A legislação cingapuriana prevê como única pena possível para o crime de tráfico de drogas a pena de morte. Na prática, isso significa que o juiz não pode levar em consideração circunstâncias atenuantes relativas aos fatos (quantidade pequena, por exemplo) ou ao autor.
O relatório aponta ainda para o fato de que, muitas vezes, a legislação não diferencia o tráfico da mera posse de substâncias ilícitas.
Chiara Sangiorgio. conselheira da Anistia Internacional sobre pena de morte, disse que "Cingapura está se iludindo se pensa que a pena de morte é uma ferramenta eficaz para reduzir as taxas de criminalidade".
"Cingapura desempenha um papel de protagonismo, tanto na Ásia quanto no resto do mundo. O governo deve sair do impasse gerado por essas reformas para acabar com a pena capital de uma vez por todas", declarou.
COOPERAÇÃO PREMIADA
A principal alteração introduzida pelas reformas foi a possibilidade de condenação a uma pena alternativa à de morte para os suspeitos de crime de tráfico que se dispusessem a colaborar com a polícia. Para a Anistia Internacional, a mudança, aparentemente positiva, acabou por produzir uma injustiça.
Para que o acusado tenha direito à pena alternativa, ele deve provar que atuou apenas como mero "transportador" das drogas e o promotor do caso deve emitir um documento atestando a sua cooperação com as autoridades. Segundo a ONG, esse ponto é problemático porque os promotores têm total liberdade para emitir ou não esses atestados.
Os advogados de defesa não podem estar presentes nos interrogatórios de seus clientes que decidirem cooperar e são apenas informados da decisão sobre a emissão ou não do documento; o mesmo acontece com os juízes dos casos. A possibilidade de recurso dessas decisões é extremamente restrita. O promotor não é obrigado por lei a explicar os motivos de sua decisão nem a indicar que tipo de cooperação o acusado realizou.
Dessa forma, conclui o relatório, o Ministério Público de Cingapura pode unilateralmente decidir quais suspeitos terão direito a serem condenados a uma pena diferente da pena de morte.
CASTIGOS FÍSICOS
Aqueles que conseguem provar que eram apenas "transportadores" e que obtêm o atestado de cooperação com a polícia escapam da pena de morte obrigatória. Alternativamente, eles podem ser condenados à prisão perpétua e a 15 golpes de bengala.
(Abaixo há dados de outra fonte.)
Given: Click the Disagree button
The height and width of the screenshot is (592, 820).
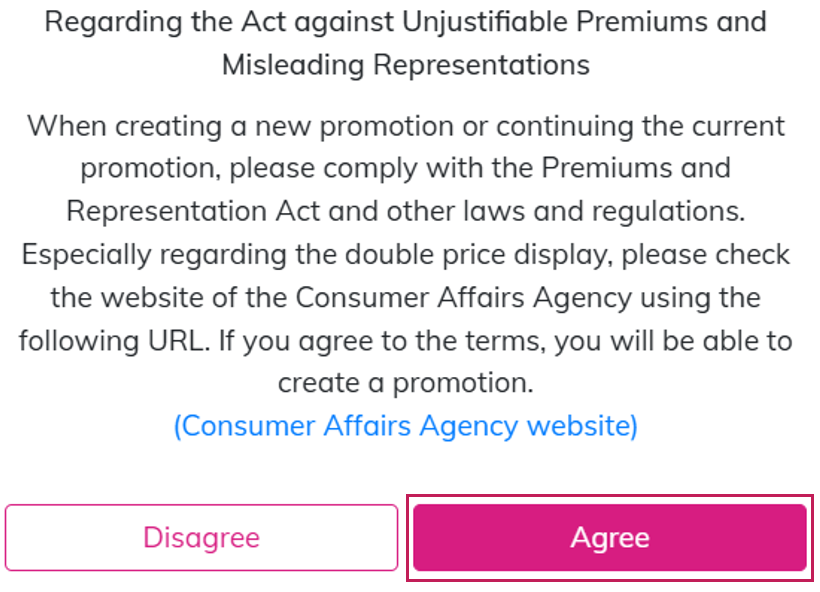Looking at the screenshot, I should click(x=201, y=538).
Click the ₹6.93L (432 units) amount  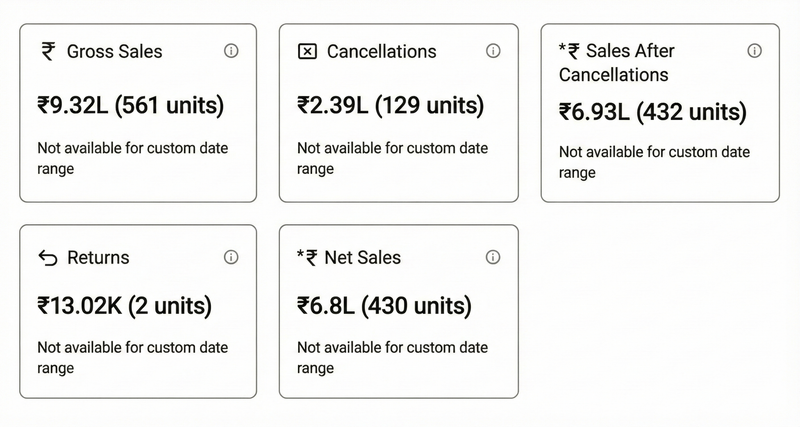pyautogui.click(x=653, y=113)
A Anistia Internacional condena a pena de castigo corporal em seu relatório, afirmando que ela é contrária ao direito internacional, assim como a aplicação da pena de morte para crime diferente de homicídio doloso.
DEFESA PRECÁRIA
A partir dos dados oficiais disponíveis para o período entre 1º de janeiro de 2008 e 30 de setembro de 2017, a Anistia Internacional constatou que 23% dos condenados à pena de morte por tráfico de drogas eram estrangeiros.
O relatório indica que o alto índice pode ser causado pelo fato desses acusados desconhecerem a língua local e dependerem dos esforços das embaixadas de seus países para se defenderem judicialmente.
Nos anos 90, Cingapura liderou o ranking mundial de número de executados por crimes em relação à população total do país, segundo um relatório publicado pelas Nações Unidas em 2001.
Após uma condenação à pena de morte, a possibilidade de recurso é ínfima, alerta o estudo. Somente são aceitos recursos que se baseiam em erro judicial, e, além disso, exige-se sólidas evidências da defesa. Com informações da Folhapress.